Simon & Schuster is again up for sale. Months after a federal judge halted Penguin Random House’s plan to purchase its longtime rival, Simon & Schuster’s CEO and parent company, Paramount Global, have confirmed that the publisher is back on the market, with a sale possible by the end of the year.
“I can now report that, as expected, Paramount has resumed the process of selling Simon & Schuster,” wrote Simon & Schuster CEO Jonathan Karp in a staff memo shared Thursday with The Associated Press. Karp noted in the letter that Simon & Schuster is enjoying a strong 2023 so far, with double-digit domestic revenue growth over the first three months compared to the same time period last year.
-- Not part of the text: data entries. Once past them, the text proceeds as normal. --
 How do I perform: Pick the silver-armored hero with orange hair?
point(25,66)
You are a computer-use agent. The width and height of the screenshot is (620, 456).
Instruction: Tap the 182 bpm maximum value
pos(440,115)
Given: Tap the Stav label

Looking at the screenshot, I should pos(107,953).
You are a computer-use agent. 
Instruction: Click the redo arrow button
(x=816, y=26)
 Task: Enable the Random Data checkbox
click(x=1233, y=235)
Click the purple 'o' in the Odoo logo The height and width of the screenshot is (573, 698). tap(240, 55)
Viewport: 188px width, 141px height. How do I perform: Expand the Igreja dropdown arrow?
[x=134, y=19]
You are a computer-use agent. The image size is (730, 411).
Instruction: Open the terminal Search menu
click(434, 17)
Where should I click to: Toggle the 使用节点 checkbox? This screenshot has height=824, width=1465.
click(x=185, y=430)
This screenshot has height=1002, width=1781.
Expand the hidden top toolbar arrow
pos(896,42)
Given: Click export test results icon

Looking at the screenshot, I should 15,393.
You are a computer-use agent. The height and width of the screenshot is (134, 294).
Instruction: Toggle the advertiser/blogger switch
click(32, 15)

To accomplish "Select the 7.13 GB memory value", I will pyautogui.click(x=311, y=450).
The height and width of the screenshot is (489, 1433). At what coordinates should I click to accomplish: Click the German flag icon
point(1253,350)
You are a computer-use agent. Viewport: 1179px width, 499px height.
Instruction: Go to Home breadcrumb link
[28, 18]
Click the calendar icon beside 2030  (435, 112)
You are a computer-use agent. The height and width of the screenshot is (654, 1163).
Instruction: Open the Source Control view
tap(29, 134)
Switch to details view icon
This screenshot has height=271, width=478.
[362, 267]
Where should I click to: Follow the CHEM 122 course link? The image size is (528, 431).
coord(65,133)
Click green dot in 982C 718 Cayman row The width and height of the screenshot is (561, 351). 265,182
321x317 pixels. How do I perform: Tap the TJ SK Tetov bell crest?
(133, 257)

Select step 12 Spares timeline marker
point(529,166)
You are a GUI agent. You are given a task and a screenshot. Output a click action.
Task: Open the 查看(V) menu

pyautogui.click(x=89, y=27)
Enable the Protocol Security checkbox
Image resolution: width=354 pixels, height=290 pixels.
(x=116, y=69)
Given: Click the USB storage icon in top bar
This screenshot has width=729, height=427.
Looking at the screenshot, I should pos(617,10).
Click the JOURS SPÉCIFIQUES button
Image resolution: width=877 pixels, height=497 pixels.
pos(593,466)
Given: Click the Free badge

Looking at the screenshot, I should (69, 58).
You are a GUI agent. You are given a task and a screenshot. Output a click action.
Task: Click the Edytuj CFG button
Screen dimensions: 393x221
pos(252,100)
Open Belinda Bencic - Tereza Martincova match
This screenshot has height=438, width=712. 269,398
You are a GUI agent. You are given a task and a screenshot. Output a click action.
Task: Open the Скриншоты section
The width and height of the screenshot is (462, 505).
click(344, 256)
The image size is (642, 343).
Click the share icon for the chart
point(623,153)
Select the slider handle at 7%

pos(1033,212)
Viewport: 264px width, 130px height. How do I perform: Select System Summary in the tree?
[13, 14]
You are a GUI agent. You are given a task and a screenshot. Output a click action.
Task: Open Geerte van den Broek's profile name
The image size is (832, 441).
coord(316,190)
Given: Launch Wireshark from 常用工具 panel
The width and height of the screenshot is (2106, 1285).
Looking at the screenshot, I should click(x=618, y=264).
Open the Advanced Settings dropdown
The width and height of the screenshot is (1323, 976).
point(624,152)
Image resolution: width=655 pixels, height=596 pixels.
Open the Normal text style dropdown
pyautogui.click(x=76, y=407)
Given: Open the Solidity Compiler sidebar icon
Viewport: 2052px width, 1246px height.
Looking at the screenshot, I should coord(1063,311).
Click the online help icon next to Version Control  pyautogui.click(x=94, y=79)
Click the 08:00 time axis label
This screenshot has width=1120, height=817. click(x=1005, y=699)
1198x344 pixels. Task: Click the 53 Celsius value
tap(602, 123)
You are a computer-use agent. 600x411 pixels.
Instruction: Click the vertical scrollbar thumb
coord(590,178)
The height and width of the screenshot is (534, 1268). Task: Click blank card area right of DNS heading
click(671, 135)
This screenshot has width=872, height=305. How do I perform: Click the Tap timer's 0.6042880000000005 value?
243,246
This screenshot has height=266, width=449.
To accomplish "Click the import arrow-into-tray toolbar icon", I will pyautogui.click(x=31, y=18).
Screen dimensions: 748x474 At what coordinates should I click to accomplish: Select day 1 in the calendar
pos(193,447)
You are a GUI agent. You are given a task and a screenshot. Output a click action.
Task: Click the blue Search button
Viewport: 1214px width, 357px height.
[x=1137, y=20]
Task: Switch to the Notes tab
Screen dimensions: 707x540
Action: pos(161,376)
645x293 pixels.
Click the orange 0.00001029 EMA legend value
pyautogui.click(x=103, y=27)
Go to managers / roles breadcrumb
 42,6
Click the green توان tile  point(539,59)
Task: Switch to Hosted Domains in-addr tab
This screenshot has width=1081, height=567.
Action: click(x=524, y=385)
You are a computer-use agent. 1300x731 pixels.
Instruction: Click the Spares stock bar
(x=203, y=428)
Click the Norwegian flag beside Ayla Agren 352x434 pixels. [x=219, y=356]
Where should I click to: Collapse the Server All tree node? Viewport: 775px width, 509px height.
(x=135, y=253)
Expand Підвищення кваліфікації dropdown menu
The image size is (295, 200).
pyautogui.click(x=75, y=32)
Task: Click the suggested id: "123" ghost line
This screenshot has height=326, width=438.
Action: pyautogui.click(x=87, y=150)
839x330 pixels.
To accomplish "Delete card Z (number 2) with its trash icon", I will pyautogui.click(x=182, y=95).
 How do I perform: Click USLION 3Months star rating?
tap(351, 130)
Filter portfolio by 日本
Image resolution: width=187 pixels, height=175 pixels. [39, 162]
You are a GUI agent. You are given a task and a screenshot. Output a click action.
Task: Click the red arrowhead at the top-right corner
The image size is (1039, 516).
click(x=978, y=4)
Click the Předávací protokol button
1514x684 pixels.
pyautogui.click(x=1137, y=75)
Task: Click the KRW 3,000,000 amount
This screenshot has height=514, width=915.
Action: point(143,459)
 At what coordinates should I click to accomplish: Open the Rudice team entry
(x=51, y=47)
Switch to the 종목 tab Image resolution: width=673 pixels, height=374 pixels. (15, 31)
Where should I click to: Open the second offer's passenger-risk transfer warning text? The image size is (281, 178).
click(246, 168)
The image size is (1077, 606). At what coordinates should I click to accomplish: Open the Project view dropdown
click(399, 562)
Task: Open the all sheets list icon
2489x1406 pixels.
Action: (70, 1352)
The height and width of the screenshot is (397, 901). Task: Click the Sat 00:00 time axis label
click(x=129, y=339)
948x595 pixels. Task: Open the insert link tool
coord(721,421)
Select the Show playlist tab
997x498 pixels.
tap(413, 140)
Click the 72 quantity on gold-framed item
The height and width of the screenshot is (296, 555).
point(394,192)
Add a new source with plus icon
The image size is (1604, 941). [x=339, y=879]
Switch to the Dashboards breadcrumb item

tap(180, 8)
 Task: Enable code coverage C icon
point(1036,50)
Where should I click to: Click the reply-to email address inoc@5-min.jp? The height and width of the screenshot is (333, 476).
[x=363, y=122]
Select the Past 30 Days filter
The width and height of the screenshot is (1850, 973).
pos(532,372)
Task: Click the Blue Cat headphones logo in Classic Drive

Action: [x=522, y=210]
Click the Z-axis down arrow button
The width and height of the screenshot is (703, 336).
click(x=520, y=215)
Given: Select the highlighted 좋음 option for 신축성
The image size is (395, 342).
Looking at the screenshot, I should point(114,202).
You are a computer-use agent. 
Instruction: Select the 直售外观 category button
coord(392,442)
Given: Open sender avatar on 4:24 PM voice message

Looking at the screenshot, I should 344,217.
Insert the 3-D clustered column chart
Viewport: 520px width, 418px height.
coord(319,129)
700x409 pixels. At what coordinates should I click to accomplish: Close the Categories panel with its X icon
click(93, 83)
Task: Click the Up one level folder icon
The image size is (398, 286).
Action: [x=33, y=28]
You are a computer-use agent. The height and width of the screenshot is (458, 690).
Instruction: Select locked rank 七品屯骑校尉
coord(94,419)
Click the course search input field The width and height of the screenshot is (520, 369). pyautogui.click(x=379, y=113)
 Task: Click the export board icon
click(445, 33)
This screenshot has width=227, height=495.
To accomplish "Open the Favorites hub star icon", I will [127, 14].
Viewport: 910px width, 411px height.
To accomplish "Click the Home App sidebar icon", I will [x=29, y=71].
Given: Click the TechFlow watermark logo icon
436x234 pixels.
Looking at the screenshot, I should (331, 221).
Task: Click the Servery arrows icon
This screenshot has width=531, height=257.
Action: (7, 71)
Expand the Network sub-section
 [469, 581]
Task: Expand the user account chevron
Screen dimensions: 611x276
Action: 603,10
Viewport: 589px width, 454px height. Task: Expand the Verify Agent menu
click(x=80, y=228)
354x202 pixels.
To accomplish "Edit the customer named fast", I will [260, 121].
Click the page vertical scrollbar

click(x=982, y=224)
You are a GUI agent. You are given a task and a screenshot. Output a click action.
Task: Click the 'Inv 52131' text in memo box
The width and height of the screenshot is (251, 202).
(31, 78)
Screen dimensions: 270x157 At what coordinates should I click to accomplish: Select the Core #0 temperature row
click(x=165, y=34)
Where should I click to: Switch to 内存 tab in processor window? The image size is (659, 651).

“It should come as no surprise that there are many interested parties, a reflection of the fact that we are an even more successful and more profitable company than when the sales process first began,” wrote Karp.
Paramount has said that Simon & Schuster does not fit “strategically” because it’s not video-based. During an earnings report call Thursday morning, Paramount CFO Naveen Chopra noted that the company was committed to “divesting non-core assets.”
“We have restarted the sale process for Simon & Schuster and we see a path to potentially closing a transaction this year,” she said. “The combination of initial interest and strong operating performance of the business over the last several years, gives us confidence in our ability to maximize the value of this asset for our shareholders.”
Simon & Schuster, founded nearly a century ago, publishes such best-selling authors as Colleen Hoover, Stephen King and Bob Woodward. It has a long history of releasing political books, from Hillary Clinton’s memoir “Living History” to Woodward’s Donald Trump book “Fear,” and also works with such acclaimed fiction writers as King, Jennifer Egan and Don DeLillo.
Penguin Random House, already the country’s largest trade publisher, had offered $2.2 billion in 2020 to Simon & Schuster, a deal that would have created a dominant force in the book market. But the US Justice Department sued, alleging the sale would reduce the number of books published and damage competition, and US District Judge Florence Y. Pan ruled in the government’s favor after a trial last summer. The DOJ’s case was part of a larger effort by the Biden administration to push back against proposed mergers.
Hachette Book Group and HarperCollins Publishing, each of which has expressed interest in buying Simon & Schuster, did not immediately respond to requests for comment Thursday. Paramount is otherwise expected to favor a private equity firm, which would not face similar government objections over anti-trust laws.